ACTION ITEM ▸ The result should be an exact copy of only the lines from the one with "The height and" through the last line of the data below, with pictures omitted.

[Stored records]
•••••
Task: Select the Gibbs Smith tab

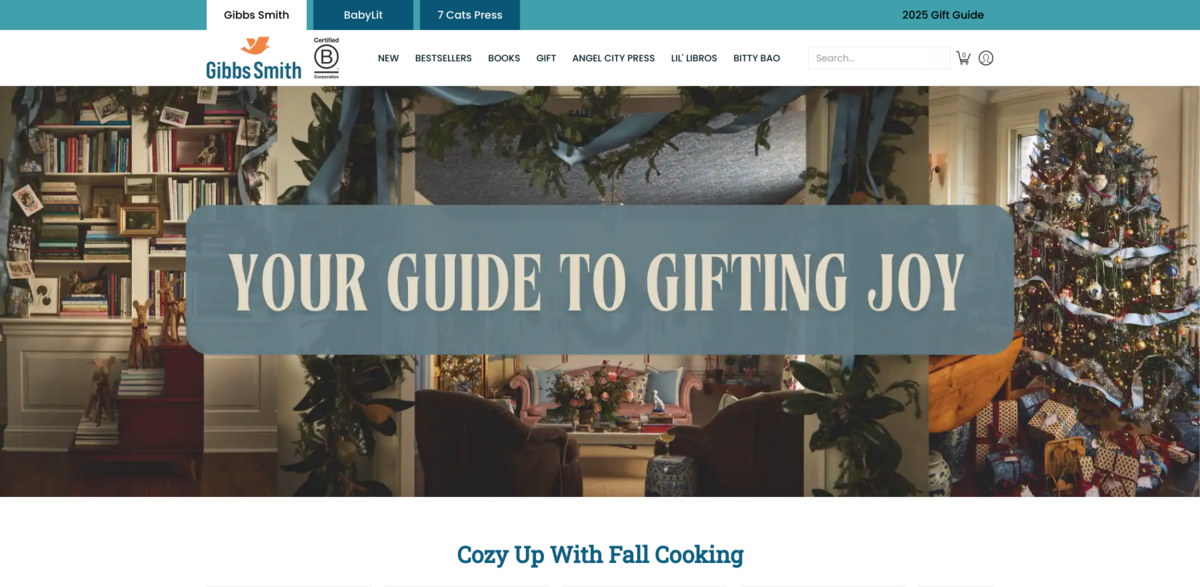Action: (256, 15)
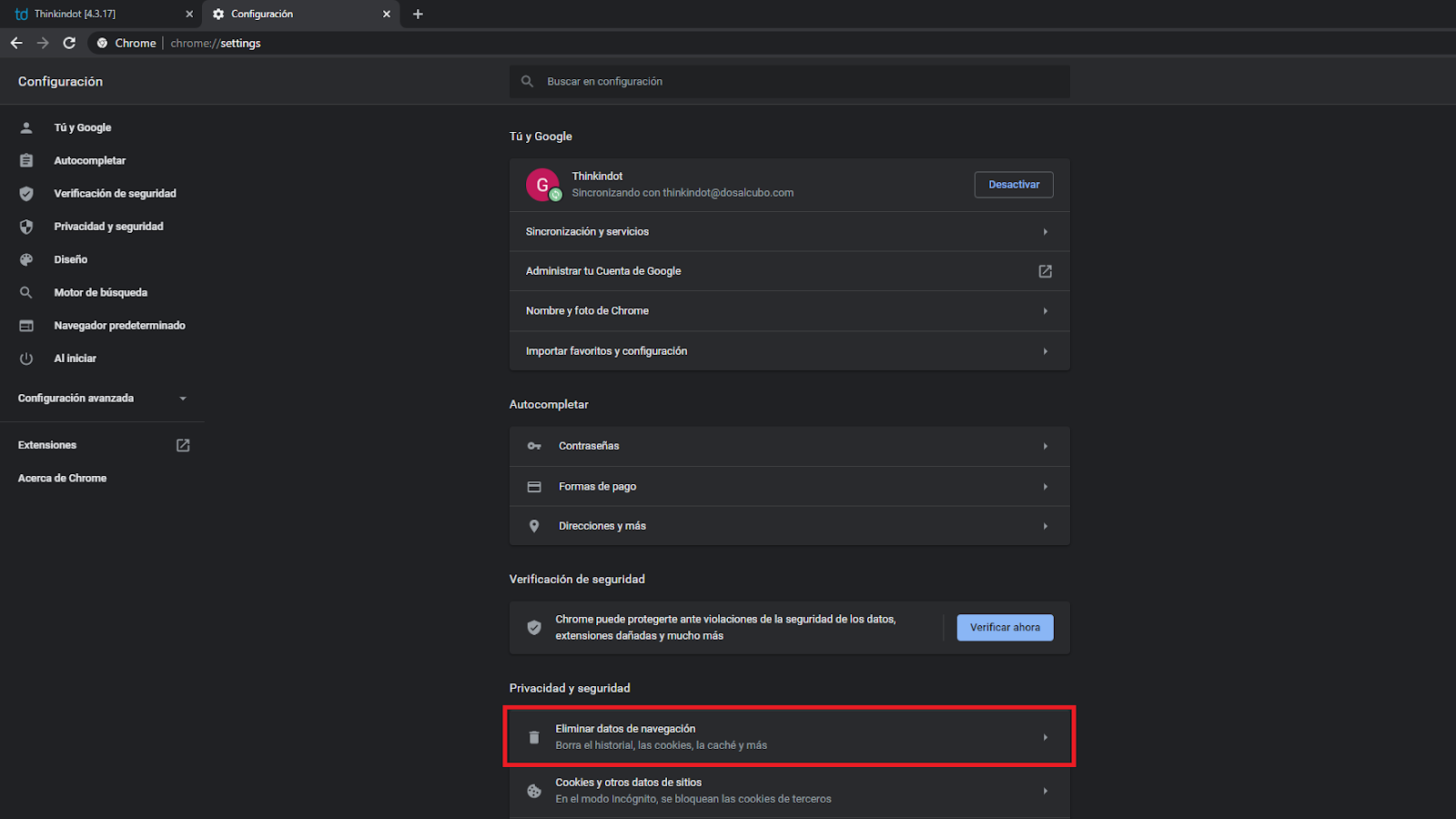Click the Verificar ahora button

click(x=1005, y=627)
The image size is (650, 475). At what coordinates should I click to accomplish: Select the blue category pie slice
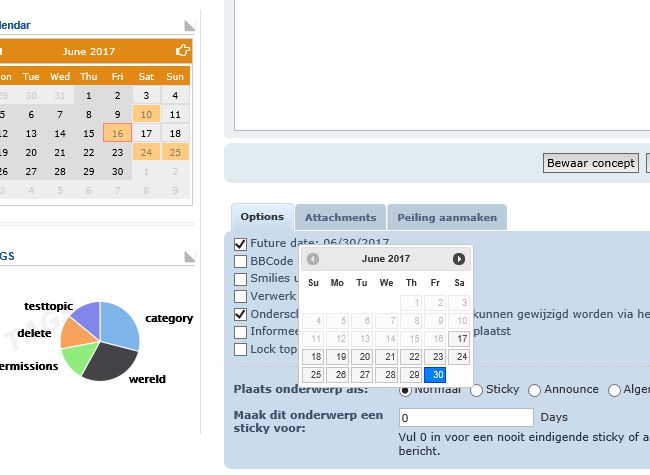coord(120,323)
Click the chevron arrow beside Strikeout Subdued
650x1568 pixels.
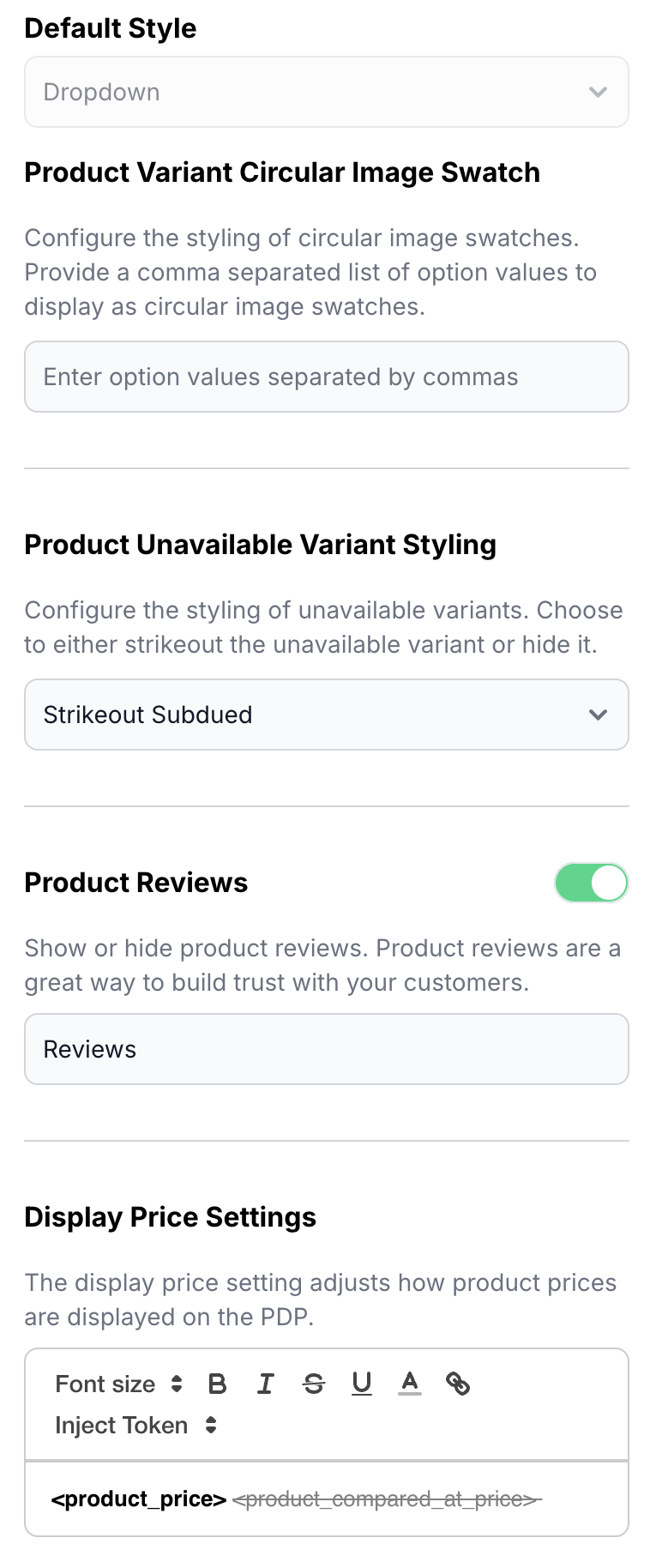[598, 715]
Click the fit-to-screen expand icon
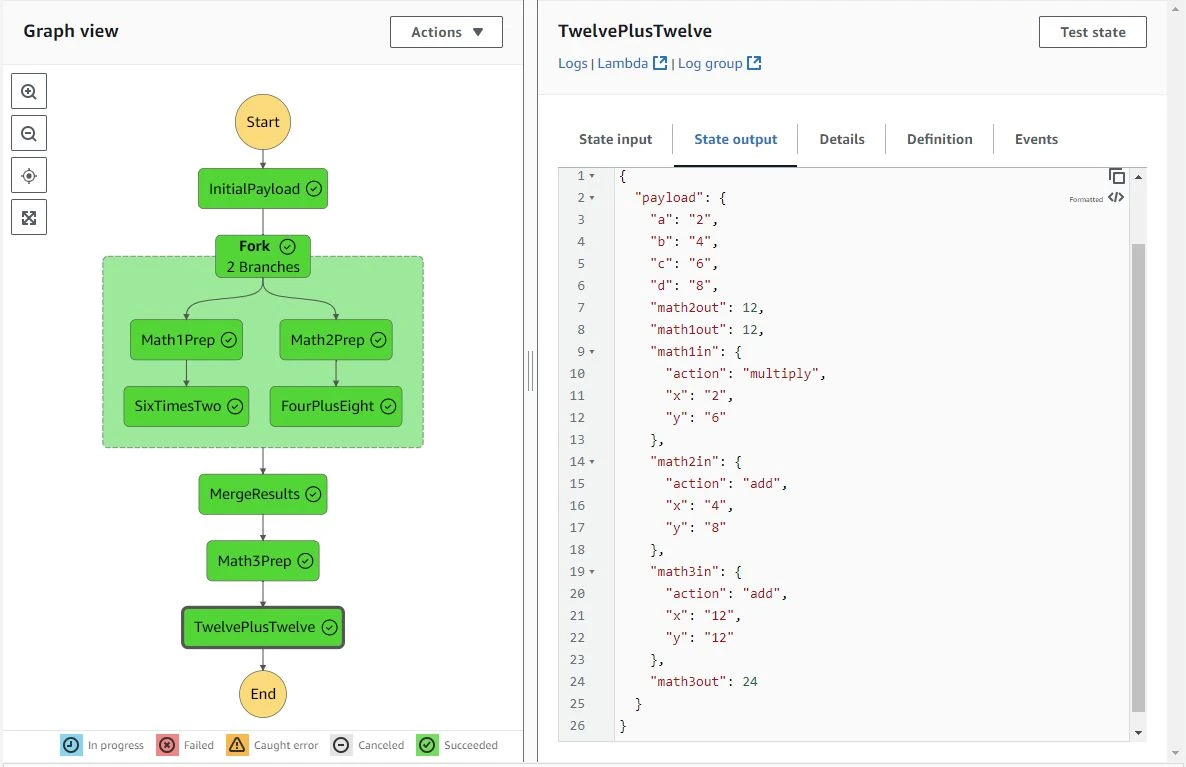Screen dimensions: 1186x767 29,217

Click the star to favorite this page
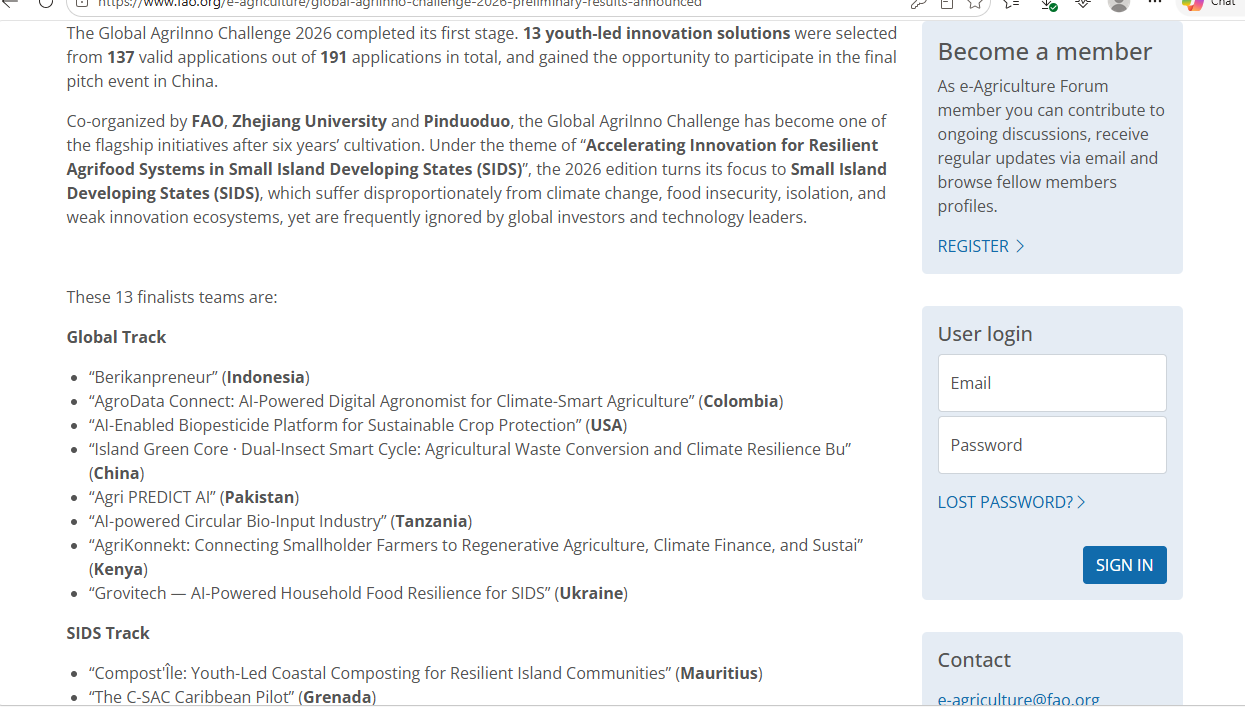click(975, 3)
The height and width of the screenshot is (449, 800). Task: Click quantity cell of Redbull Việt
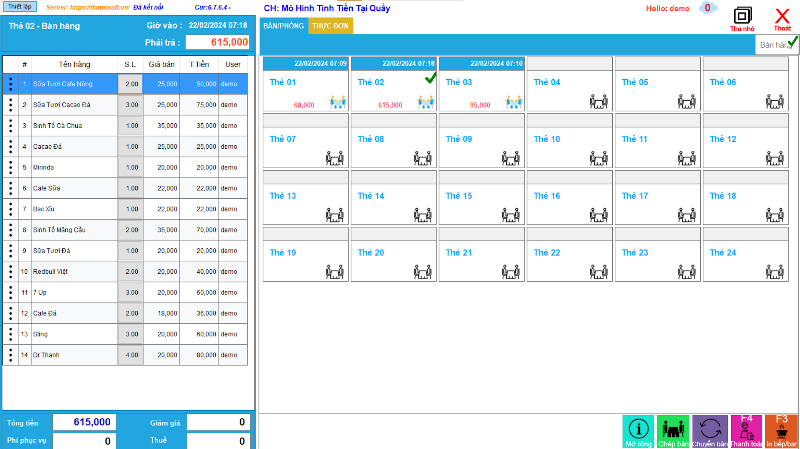[x=131, y=270]
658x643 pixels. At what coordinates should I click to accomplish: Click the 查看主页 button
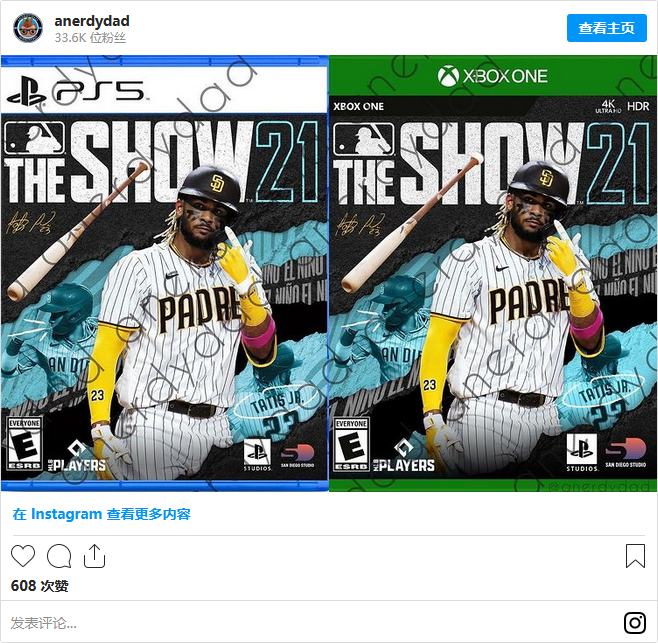click(x=606, y=28)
•••••
RESULT ▸
The height and width of the screenshot is (449, 800). Task: Click quantity cell of Redbull Việt
[x=131, y=270]
658x643 pixels. At what coordinates should I click to accomplish: Click the 查看主页 button
click(x=606, y=28)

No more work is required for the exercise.